What this library does not replace

This library does not replace:

  • domain expertise
  • gold-set design
  • workflow implementation
  • error analysis and iteration decisions

The most important design work still lives in the evaluation set. That is where the task definition, intended behavior, and acceptable tradeoffs are encoded.

Why this matters in production

In many production environments, there is a real tension between speed and quality:

  • shipping fast favors minimal implementation effort
  • shipping safely requires an evaluation loop with visible performance

The goal of this library is to lower that tradeoff. If the evaluation layer is cheap to set up, teams are more likely to keep the discipline of measuring and improving behavior instead of relying on informal spot checks.
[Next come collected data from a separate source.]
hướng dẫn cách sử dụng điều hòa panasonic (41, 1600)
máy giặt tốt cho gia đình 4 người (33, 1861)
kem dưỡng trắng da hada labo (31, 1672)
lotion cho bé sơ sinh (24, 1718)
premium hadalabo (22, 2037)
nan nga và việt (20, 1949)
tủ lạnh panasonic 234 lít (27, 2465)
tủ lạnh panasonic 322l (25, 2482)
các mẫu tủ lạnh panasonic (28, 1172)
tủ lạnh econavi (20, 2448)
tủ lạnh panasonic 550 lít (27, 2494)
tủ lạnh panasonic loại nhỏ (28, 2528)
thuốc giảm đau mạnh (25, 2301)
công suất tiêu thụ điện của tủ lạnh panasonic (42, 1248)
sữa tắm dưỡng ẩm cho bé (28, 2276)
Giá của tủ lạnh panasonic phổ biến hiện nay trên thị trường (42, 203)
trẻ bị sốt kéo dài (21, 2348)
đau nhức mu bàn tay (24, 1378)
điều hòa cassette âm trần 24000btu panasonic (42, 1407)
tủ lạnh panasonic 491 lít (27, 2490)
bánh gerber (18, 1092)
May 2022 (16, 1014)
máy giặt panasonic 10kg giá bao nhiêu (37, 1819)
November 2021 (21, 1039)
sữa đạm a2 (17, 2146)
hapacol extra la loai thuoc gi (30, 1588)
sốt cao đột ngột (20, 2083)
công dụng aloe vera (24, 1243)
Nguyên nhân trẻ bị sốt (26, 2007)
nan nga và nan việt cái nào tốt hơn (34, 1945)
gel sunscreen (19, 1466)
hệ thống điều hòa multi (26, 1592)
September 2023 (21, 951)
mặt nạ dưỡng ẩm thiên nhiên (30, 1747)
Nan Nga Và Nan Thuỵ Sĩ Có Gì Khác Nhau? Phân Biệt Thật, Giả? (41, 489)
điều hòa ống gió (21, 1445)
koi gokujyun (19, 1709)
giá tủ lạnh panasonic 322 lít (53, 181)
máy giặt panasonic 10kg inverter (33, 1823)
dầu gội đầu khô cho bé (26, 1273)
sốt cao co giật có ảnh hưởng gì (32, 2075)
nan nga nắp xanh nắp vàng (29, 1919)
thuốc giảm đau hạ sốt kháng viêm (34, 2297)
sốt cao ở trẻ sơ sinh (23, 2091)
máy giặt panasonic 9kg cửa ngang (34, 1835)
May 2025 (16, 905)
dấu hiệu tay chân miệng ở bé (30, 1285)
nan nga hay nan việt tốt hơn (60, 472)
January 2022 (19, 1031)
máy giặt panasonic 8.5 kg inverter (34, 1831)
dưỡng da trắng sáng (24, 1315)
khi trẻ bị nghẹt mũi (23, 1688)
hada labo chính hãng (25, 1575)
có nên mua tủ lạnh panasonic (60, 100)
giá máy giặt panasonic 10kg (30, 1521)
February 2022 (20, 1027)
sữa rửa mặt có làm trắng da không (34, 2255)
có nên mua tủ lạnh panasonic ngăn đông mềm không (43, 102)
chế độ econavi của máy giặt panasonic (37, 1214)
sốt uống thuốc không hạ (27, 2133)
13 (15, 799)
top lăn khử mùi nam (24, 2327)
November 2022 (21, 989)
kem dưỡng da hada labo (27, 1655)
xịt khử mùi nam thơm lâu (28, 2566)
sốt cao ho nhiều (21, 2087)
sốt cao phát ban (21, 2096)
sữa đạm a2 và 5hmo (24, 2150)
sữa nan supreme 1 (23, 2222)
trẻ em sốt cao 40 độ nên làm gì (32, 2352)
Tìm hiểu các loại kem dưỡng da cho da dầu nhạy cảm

How the supported task types fit the motivation

The task types in this library match common evaluation shapes:

Real task shape Typical example Library task type
One label per record sentiment, routing label, final subfolder SINGLE_FEATURE
One structured object per record key fields from an article or form SINGLE_ENTITY
Multiple entities per source contracts, people, products, events in a report MULTI_ENTITY

Examples:

  • classifying a text into one final category is usually SINGLE_FEATURE
  • extracting several key fields from one article is usually SINGLE_ENTITY
  • extracting multiple contracts from a report is usually MULTI_ENTITY
  • routing a document into a folder hierarchy can be SINGLE_FEATURE or SINGLE_ENTITY, depending on whether you score only the final label or the full path

A useful mental model

Think of the library as the reusable evaluation layer around an extraction workflow.

You still need to:

  • define the gold set
  • build the workflow
  • improve it over time

But you do not need to write the comparison, metric, logging, and visualization code from scratch each time.